▶ [Exercise]: Scan the data. Collect each line that contains the word "https".

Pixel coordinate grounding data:
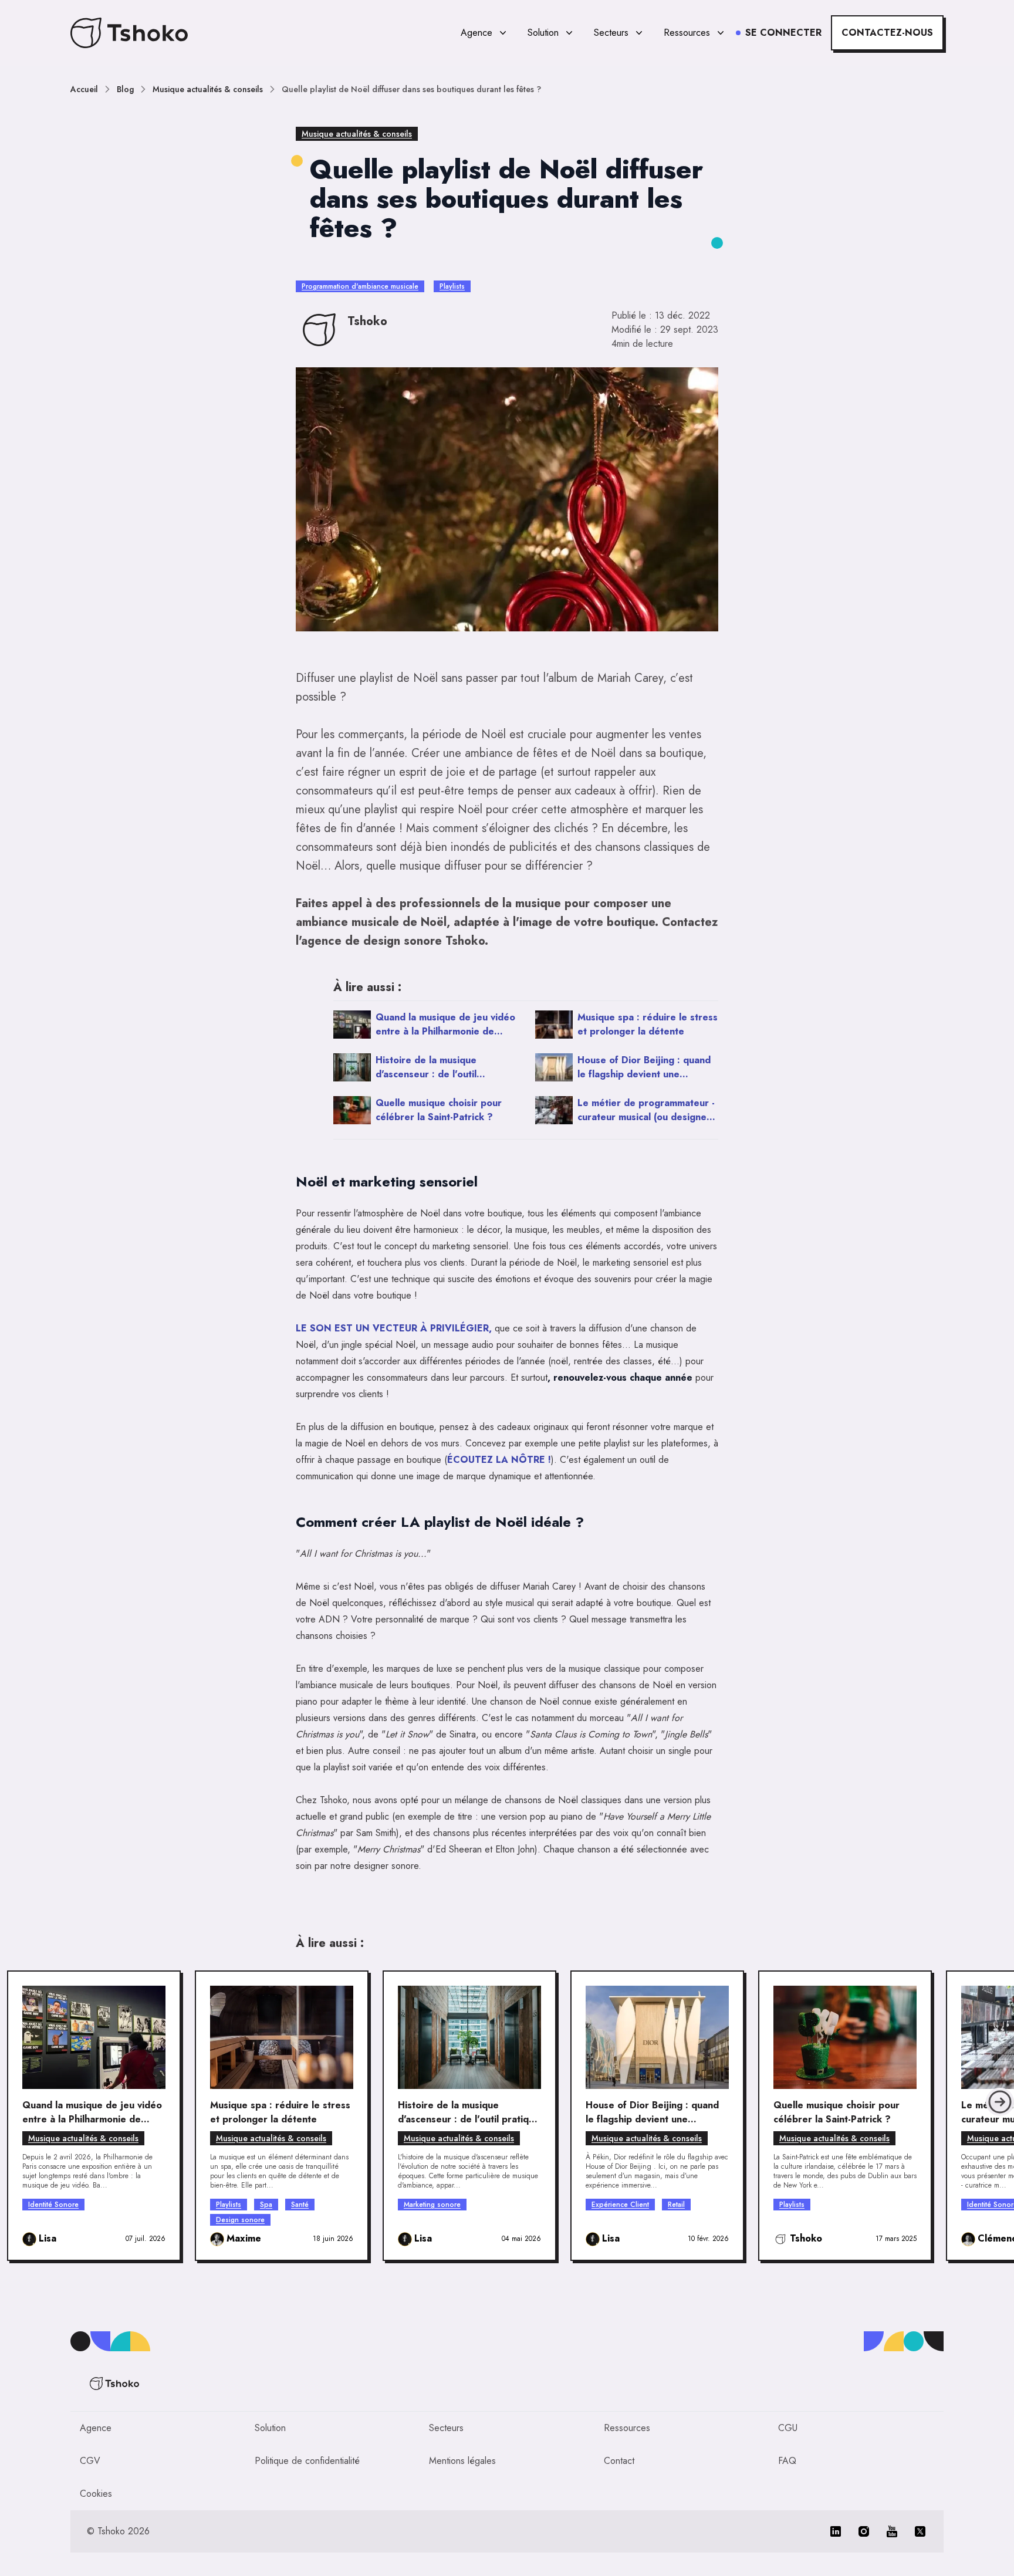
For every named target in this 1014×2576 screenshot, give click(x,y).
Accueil (84, 89)
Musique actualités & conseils (208, 89)
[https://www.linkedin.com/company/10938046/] (836, 2531)
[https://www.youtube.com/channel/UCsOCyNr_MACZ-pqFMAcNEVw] (892, 2531)
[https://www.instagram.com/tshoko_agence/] (864, 2531)
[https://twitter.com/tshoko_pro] (920, 2531)
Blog (125, 89)
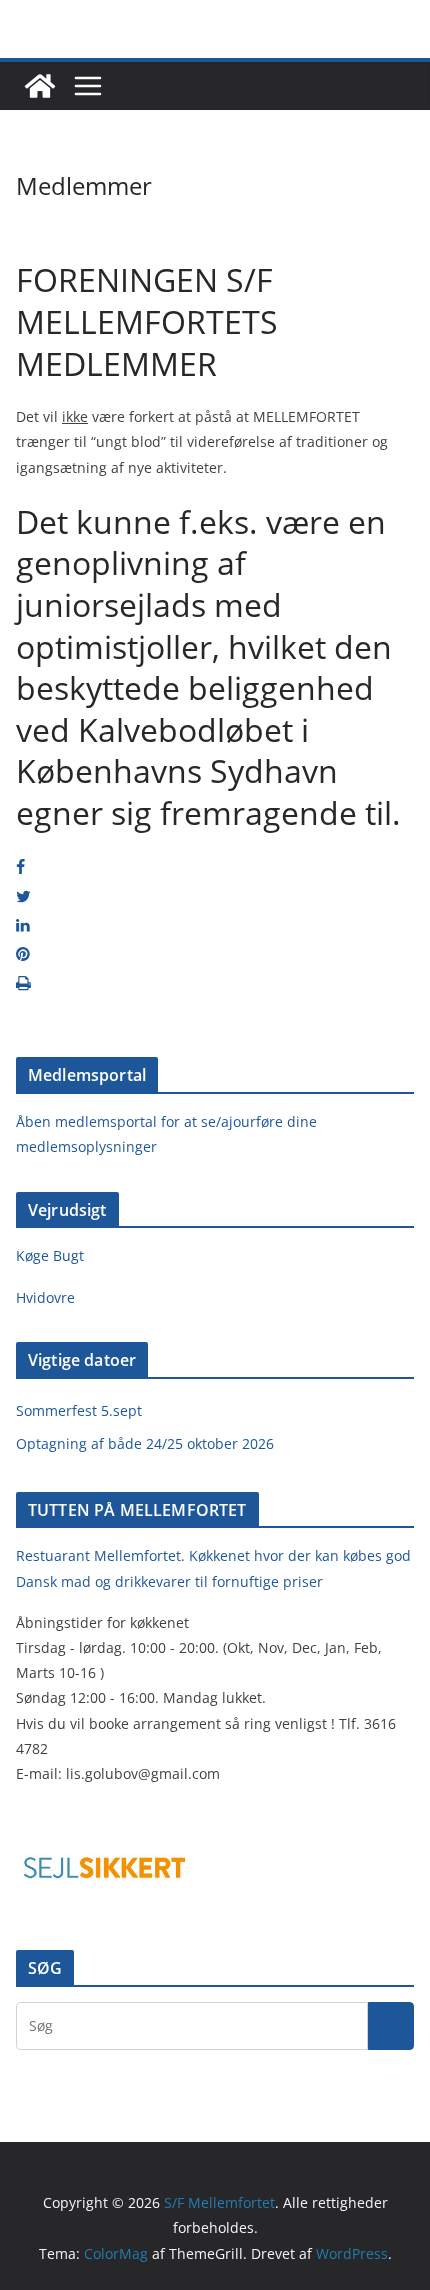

▶ [Result of this task]:
[https://www.linkedin.com/company/10938046/] (836, 2531)
[https://www.youtube.com/channel/UCsOCyNr_MACZ-pqFMAcNEVw] (892, 2531)
[https://www.instagram.com/tshoko_agence/] (864, 2531)
[https://twitter.com/tshoko_pro] (920, 2531)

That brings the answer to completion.